Entries for finding text and elements:
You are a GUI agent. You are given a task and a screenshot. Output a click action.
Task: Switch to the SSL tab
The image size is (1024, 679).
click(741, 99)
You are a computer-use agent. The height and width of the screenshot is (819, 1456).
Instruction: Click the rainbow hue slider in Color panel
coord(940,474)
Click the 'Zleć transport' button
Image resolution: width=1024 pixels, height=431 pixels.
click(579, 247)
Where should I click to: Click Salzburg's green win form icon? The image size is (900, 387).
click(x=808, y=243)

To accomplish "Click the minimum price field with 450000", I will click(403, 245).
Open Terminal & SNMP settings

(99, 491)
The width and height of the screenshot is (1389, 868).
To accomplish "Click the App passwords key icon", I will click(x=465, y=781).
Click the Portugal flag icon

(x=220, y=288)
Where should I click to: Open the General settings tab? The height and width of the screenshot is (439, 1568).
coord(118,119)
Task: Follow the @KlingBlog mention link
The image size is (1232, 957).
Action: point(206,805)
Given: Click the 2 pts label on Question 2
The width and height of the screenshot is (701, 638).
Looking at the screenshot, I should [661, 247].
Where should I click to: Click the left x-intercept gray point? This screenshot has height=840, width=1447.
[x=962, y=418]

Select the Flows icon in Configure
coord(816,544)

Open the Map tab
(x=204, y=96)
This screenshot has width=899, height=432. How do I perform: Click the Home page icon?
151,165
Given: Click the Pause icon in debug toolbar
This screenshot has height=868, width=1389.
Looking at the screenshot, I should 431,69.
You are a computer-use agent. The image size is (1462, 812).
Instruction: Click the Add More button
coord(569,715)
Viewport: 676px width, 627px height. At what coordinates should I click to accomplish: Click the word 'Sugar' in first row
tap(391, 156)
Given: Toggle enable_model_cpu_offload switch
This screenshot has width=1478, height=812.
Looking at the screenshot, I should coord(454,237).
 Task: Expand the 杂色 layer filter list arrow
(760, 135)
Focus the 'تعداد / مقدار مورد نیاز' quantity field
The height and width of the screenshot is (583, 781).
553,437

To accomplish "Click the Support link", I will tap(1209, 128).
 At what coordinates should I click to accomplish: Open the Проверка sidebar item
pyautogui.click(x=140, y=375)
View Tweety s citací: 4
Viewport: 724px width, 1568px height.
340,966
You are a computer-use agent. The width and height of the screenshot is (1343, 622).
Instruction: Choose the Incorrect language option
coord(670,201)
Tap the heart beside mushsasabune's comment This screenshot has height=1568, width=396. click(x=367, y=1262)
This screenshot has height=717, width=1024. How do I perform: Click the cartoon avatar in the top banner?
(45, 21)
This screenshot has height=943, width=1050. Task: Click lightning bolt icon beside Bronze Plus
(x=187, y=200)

▶ **Direction**: How many lines of the listing contain the string "Where", matching case exactly? Reply with the number alone.

▶ **Right answer**: 3